## [Description of the task]
Express the records from the line with "This screenshot has width=920, height=1047." up to and including the line with "Looking at the screenshot, I should tap(734, 110)." as a JSON list of strings, one string per line, with blank lines omitted.

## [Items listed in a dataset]
+ + + + +

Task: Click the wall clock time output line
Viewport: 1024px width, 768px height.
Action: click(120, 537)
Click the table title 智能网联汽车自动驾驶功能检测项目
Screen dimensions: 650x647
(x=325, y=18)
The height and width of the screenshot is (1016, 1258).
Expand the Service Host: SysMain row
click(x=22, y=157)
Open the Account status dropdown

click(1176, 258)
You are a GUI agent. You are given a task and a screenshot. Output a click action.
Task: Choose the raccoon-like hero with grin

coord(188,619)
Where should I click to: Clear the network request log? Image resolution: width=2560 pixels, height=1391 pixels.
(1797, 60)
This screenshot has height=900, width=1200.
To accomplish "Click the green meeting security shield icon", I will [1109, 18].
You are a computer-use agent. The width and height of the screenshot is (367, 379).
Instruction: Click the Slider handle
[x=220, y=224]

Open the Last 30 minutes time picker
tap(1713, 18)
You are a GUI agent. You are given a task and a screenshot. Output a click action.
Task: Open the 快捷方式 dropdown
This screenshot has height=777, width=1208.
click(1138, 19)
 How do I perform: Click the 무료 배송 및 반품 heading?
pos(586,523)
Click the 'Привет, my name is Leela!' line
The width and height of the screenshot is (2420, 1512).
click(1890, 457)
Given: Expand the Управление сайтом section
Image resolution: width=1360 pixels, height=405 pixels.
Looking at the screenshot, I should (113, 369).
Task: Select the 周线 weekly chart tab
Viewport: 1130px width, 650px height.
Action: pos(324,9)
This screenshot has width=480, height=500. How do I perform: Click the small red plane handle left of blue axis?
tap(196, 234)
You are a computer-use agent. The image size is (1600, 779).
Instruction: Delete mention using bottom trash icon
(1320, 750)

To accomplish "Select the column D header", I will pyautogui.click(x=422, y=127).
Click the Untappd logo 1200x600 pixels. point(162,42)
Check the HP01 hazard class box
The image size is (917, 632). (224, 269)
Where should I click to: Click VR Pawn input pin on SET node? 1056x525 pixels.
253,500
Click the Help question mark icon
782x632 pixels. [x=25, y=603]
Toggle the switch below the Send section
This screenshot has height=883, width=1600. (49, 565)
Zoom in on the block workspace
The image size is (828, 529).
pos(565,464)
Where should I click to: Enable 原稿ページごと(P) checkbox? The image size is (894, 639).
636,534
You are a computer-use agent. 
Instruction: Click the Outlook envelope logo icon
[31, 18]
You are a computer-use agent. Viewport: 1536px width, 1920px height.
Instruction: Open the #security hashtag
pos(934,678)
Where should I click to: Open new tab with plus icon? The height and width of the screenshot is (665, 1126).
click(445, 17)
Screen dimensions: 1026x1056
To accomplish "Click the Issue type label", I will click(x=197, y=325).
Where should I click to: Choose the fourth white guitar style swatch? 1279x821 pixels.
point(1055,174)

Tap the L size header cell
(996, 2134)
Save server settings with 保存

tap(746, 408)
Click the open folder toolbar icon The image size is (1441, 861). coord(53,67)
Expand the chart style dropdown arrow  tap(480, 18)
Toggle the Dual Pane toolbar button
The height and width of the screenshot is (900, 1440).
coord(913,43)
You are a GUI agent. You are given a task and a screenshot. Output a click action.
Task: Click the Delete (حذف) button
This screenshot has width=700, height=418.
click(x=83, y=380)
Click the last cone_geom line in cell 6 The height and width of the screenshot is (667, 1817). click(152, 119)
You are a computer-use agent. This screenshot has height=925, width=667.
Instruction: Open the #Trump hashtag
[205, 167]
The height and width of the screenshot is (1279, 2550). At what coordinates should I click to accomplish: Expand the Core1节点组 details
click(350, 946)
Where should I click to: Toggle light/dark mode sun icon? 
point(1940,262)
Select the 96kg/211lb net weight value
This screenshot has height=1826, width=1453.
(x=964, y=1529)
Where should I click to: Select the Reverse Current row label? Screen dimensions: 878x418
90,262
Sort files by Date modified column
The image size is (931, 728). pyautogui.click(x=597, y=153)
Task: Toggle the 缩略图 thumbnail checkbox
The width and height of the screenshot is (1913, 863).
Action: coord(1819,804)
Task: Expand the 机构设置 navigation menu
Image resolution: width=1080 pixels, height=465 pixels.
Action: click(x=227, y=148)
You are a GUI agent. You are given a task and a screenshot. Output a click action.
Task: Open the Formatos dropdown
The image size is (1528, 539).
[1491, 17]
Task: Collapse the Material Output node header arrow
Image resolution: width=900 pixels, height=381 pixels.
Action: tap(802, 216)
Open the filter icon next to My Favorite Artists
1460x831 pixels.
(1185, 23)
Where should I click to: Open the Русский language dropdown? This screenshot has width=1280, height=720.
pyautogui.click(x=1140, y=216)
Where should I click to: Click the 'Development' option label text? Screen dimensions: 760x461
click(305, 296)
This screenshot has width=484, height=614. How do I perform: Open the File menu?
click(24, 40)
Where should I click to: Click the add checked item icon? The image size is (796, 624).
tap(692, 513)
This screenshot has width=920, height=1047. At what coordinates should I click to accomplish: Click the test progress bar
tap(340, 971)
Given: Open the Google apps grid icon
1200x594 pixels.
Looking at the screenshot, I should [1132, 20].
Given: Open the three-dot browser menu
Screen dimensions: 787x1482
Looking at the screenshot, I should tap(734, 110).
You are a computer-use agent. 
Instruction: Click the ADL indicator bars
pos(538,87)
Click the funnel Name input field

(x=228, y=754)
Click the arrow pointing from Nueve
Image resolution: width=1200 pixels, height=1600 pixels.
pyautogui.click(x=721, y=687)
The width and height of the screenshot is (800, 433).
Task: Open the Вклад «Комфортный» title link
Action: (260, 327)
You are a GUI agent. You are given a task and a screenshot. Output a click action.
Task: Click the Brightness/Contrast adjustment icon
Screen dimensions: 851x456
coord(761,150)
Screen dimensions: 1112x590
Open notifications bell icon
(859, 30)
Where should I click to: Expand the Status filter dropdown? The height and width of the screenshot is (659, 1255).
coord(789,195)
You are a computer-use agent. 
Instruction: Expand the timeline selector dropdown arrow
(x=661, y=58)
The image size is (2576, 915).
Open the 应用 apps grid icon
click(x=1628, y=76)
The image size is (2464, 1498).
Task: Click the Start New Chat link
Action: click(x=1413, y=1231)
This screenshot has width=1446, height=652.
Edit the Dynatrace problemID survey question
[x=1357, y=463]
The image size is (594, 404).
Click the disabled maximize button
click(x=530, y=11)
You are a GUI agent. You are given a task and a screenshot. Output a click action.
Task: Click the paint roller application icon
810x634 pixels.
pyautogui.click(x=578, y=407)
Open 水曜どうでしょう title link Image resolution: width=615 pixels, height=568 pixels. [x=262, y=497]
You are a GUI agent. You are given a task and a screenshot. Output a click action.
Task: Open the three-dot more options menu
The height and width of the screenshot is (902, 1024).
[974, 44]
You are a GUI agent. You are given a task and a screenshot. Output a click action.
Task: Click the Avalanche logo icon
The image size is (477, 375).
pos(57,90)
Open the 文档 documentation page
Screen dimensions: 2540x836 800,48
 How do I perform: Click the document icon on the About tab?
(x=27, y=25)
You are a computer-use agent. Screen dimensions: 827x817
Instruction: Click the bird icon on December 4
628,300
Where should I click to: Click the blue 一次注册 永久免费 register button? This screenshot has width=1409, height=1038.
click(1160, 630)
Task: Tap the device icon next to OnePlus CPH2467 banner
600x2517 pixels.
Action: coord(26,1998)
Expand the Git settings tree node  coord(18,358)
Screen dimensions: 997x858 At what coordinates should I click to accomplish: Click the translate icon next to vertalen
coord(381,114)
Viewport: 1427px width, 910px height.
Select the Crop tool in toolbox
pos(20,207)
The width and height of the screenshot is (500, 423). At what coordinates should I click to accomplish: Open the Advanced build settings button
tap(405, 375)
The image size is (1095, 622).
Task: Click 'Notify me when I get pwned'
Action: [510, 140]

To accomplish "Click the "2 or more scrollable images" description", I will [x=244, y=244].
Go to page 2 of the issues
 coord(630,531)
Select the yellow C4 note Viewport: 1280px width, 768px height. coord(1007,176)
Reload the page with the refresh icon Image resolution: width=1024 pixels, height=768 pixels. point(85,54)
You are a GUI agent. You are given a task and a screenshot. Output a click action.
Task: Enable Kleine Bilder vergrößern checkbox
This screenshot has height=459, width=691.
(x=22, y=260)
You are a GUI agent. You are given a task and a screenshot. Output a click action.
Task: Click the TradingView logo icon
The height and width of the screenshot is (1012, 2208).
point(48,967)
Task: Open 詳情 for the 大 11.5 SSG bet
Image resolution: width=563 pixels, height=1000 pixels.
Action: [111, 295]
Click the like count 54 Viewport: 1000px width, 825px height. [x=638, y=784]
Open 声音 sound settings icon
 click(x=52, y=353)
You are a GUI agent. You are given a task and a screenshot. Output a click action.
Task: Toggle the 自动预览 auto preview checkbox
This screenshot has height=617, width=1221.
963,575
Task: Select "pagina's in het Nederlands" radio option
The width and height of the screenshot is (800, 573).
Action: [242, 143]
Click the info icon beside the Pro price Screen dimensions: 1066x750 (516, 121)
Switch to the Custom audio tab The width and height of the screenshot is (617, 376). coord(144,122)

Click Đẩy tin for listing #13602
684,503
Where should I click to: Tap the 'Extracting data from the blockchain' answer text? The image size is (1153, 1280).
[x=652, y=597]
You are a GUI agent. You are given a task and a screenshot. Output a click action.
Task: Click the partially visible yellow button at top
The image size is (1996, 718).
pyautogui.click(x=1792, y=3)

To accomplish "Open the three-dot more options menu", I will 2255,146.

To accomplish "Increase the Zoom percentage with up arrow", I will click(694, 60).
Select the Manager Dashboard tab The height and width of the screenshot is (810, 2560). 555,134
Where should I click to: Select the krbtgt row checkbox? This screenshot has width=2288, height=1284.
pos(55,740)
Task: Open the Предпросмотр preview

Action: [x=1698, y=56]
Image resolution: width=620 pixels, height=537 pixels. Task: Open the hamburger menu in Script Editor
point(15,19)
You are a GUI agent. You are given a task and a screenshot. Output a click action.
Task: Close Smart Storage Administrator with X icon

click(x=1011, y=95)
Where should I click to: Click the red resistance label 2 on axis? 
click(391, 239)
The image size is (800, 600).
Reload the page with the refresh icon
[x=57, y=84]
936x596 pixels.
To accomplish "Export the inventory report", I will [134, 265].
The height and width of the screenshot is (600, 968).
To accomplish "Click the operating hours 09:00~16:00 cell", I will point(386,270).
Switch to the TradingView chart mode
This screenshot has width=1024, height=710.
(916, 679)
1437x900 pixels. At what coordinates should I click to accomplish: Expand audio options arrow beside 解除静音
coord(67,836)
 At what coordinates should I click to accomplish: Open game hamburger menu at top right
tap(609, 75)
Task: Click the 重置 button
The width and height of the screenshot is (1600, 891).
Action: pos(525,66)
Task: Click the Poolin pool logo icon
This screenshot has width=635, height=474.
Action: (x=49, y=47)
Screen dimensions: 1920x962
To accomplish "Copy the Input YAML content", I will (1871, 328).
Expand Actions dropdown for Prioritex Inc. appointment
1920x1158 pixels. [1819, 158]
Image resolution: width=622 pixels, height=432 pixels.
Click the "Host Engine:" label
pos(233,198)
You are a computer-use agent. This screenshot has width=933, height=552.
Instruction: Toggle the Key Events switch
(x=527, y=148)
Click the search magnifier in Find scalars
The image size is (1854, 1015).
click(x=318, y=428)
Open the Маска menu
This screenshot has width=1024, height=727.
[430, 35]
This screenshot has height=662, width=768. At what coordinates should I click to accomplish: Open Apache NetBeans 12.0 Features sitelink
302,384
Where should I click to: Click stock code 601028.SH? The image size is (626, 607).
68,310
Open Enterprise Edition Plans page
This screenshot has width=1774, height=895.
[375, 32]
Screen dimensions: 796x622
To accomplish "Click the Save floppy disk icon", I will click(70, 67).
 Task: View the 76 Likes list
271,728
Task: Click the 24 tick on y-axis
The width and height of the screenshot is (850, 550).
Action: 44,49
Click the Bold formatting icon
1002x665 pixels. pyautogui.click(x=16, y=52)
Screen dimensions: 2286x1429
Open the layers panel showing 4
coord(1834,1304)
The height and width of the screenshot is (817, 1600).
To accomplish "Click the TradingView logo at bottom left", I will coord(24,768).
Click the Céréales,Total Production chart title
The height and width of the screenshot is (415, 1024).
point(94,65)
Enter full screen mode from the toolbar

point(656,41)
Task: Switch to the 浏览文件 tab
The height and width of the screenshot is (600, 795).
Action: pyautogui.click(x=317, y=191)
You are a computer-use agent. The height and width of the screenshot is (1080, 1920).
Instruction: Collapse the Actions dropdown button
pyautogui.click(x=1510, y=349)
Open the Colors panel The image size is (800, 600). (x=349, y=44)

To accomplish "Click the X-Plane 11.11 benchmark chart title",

+ + + + +

## [Solved problem]
[
  "This screenshot has width=920, height=1047. At what coordinates should I click to accomplish: Click the test progress bar",
  "tap(340, 971)",
  "Given: Open the Google apps grid icon",
  "1200x594 pixels.",
  "Looking at the screenshot, I should [1132, 20].",
  "Given: Open the three-dot browser menu",
  "Screen dimensions: 787x1482",
  "Looking at the screenshot, I should tap(734, 110)."
]